(Record excerpts)

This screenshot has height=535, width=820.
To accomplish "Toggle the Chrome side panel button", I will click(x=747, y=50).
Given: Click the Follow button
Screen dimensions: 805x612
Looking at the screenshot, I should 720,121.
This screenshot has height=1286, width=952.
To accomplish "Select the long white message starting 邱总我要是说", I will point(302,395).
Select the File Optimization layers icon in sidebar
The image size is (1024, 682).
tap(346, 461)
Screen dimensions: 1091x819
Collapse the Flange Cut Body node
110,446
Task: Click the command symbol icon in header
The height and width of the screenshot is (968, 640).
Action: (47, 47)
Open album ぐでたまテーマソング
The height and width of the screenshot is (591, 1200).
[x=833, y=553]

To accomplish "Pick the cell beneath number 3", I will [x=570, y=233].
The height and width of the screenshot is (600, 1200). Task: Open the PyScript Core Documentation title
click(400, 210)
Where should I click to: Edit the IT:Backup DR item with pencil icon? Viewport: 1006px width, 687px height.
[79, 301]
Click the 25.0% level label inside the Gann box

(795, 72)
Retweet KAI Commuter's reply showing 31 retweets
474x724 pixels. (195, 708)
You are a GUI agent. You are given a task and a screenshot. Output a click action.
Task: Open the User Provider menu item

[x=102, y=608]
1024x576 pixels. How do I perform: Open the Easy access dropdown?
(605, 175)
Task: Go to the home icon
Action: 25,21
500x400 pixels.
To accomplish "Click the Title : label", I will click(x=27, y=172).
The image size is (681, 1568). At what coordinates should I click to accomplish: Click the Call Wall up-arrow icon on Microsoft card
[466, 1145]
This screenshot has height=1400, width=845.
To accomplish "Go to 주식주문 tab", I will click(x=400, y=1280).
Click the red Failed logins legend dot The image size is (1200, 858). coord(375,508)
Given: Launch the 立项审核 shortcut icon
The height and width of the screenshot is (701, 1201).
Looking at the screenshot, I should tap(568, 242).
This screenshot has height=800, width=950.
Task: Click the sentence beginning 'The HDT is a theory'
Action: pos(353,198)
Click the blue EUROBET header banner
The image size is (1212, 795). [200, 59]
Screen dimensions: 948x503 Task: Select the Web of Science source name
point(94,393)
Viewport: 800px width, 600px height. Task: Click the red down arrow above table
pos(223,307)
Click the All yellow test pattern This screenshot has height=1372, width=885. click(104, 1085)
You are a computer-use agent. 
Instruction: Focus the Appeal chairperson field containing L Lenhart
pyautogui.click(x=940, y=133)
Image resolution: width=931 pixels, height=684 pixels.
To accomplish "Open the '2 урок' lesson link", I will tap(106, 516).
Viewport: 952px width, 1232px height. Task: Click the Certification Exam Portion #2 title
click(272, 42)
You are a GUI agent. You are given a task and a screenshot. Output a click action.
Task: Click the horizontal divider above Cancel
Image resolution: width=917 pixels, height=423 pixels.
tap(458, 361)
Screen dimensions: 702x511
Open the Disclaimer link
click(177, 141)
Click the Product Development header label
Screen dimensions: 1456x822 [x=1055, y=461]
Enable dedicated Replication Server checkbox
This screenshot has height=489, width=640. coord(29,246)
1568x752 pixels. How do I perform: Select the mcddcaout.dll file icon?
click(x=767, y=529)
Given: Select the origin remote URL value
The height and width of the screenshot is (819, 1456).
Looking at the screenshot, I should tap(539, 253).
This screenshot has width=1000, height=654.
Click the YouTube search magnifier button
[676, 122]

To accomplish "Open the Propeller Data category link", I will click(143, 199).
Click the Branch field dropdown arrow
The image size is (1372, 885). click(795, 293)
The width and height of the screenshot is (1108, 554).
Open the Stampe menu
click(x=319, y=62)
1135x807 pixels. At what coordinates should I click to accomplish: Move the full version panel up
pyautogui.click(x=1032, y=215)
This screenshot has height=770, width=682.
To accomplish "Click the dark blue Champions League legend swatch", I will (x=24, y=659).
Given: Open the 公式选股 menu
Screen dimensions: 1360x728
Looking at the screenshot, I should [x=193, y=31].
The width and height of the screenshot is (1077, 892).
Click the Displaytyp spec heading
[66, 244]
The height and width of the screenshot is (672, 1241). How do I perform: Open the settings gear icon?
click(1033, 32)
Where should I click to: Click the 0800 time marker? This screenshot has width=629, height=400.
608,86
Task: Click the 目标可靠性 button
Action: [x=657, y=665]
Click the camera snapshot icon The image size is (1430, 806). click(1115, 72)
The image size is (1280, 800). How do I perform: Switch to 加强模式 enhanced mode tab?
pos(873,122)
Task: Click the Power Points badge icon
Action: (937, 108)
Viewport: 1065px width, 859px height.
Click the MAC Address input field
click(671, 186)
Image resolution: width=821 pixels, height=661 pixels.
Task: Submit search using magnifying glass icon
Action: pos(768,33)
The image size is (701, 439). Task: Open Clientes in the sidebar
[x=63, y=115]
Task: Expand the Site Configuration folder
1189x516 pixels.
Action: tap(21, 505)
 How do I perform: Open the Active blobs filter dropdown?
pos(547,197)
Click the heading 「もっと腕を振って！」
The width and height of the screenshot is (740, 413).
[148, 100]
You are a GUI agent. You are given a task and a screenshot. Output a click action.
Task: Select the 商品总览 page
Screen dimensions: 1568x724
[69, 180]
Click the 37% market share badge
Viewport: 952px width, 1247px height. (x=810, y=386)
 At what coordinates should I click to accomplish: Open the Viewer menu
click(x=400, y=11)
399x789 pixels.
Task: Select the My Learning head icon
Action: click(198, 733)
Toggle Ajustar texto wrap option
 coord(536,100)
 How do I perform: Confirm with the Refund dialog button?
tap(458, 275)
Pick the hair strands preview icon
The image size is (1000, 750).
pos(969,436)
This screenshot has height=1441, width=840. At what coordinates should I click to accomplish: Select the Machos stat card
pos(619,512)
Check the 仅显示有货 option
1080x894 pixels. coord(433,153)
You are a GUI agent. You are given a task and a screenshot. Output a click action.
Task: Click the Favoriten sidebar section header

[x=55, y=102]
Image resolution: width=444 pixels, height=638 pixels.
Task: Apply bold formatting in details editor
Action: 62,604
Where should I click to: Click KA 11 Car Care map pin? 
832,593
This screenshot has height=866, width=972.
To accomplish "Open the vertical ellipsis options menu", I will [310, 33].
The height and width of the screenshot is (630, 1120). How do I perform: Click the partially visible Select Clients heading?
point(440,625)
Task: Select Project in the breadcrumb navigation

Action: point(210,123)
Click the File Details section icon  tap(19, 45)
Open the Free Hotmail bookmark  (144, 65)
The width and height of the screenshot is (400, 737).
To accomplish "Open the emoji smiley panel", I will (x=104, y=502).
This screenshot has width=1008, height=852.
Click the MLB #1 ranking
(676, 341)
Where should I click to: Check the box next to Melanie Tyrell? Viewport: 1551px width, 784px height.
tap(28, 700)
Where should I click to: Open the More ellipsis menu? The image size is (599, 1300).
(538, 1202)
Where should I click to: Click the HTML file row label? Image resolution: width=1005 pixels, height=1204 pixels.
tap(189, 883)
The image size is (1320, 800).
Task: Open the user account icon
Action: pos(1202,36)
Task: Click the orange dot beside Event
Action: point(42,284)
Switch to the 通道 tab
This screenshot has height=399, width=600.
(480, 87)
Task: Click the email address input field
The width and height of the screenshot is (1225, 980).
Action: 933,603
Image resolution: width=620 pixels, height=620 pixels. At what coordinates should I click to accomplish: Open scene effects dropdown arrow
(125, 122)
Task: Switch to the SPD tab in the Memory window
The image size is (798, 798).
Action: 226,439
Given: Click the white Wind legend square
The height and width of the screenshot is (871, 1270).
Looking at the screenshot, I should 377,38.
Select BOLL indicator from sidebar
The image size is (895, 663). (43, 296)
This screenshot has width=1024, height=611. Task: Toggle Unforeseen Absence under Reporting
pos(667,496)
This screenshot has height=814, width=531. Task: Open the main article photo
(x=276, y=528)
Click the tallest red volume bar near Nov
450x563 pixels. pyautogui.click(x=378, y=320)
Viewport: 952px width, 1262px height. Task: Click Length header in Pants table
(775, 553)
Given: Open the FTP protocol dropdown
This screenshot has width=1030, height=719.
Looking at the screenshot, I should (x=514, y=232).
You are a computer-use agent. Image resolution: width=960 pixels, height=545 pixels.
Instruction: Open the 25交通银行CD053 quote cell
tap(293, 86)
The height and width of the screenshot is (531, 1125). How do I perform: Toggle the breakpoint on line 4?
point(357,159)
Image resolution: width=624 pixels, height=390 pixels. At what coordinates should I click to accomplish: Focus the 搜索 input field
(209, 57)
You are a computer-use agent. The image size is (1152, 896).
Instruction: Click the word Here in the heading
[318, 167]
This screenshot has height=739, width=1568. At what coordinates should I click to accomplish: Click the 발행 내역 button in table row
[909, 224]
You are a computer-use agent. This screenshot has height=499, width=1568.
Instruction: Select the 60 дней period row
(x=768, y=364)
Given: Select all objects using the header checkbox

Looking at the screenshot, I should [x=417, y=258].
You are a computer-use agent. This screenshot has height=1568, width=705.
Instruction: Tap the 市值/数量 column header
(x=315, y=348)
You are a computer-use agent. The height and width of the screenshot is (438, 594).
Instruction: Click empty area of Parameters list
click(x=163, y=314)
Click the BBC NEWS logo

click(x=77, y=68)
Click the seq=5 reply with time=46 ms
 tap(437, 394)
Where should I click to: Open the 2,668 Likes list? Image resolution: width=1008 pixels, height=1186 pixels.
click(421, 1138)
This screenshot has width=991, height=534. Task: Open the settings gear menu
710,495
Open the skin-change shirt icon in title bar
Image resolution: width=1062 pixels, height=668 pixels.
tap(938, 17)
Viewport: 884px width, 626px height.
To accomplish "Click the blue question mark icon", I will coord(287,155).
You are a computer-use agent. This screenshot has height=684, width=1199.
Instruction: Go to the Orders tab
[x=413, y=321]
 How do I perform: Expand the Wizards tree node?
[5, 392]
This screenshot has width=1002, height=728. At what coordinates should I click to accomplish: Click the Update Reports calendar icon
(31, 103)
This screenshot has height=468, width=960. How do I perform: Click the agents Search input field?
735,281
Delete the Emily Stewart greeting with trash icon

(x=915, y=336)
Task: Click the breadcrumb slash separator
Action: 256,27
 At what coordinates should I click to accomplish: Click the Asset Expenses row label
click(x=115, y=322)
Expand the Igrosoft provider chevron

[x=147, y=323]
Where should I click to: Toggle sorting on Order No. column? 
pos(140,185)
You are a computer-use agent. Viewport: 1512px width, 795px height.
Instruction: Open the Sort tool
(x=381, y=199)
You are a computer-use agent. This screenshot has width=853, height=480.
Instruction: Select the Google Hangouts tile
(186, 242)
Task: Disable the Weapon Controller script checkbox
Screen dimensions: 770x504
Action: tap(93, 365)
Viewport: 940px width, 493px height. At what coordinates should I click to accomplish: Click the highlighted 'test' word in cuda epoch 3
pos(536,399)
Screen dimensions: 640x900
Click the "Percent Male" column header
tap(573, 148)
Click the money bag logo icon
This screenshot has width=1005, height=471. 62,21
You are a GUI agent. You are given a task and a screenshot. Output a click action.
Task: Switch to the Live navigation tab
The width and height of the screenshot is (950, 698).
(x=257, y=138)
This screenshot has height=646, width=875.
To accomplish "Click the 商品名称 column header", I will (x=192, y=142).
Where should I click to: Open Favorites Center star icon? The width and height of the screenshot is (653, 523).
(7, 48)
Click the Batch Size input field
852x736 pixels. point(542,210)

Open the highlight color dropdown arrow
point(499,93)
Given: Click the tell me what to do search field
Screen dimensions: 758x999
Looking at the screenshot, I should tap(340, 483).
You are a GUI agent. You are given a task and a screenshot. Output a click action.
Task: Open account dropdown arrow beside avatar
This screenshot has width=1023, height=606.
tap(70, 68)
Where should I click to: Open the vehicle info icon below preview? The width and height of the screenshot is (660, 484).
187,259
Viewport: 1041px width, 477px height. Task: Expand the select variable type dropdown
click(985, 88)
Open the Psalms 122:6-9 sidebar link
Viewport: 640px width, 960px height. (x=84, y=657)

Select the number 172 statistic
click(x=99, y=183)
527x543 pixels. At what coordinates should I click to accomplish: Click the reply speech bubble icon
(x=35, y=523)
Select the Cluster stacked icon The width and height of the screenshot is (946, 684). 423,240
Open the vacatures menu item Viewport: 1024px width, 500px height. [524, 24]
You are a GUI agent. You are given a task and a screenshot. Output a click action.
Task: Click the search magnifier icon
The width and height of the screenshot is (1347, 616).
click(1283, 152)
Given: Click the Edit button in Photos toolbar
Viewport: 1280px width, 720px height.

(End Record excerpts)

Work to be completed: The expected output is the exact run of lines from the start of the entries through the line with "Given: Launch the 立项审核 shortcut icon", inclusive.

Solution to this problem:
This screenshot has height=535, width=820.
To accomplish "Toggle the Chrome side panel button", I will click(x=747, y=50).
Given: Click the Follow button
Screen dimensions: 805x612
Looking at the screenshot, I should 720,121.
This screenshot has height=1286, width=952.
To accomplish "Select the long white message starting 邱总我要是说", I will point(302,395).
Select the File Optimization layers icon in sidebar
The image size is (1024, 682).
tap(346, 461)
Screen dimensions: 1091x819
Collapse the Flange Cut Body node
110,446
Task: Click the command symbol icon in header
The height and width of the screenshot is (968, 640).
Action: (47, 47)
Open album ぐでたまテーマソング
The height and width of the screenshot is (591, 1200).
[x=833, y=553]

To accomplish "Pick the cell beneath number 3", I will [x=570, y=233].
The height and width of the screenshot is (600, 1200). Task: Open the PyScript Core Documentation title
click(400, 210)
Where should I click to: Edit the IT:Backup DR item with pencil icon? Viewport: 1006px width, 687px height.
[79, 301]
Click the 25.0% level label inside the Gann box

(795, 72)
Retweet KAI Commuter's reply showing 31 retweets
474x724 pixels. (195, 708)
You are a GUI agent. You are given a task and a screenshot. Output a click action.
Task: Open the User Provider menu item

[x=102, y=608]
1024x576 pixels. How do I perform: Open the Easy access dropdown?
(605, 175)
Task: Go to the home icon
Action: 25,21
500x400 pixels.
To accomplish "Click the Title : label", I will click(x=27, y=172).
The image size is (681, 1568). At what coordinates should I click to accomplish: Click the Call Wall up-arrow icon on Microsoft card
[466, 1145]
This screenshot has height=1400, width=845.
To accomplish "Go to 주식주문 tab", I will click(x=400, y=1280).
Click the red Failed logins legend dot The image size is (1200, 858). coord(375,508)
Given: Launch the 立项审核 shortcut icon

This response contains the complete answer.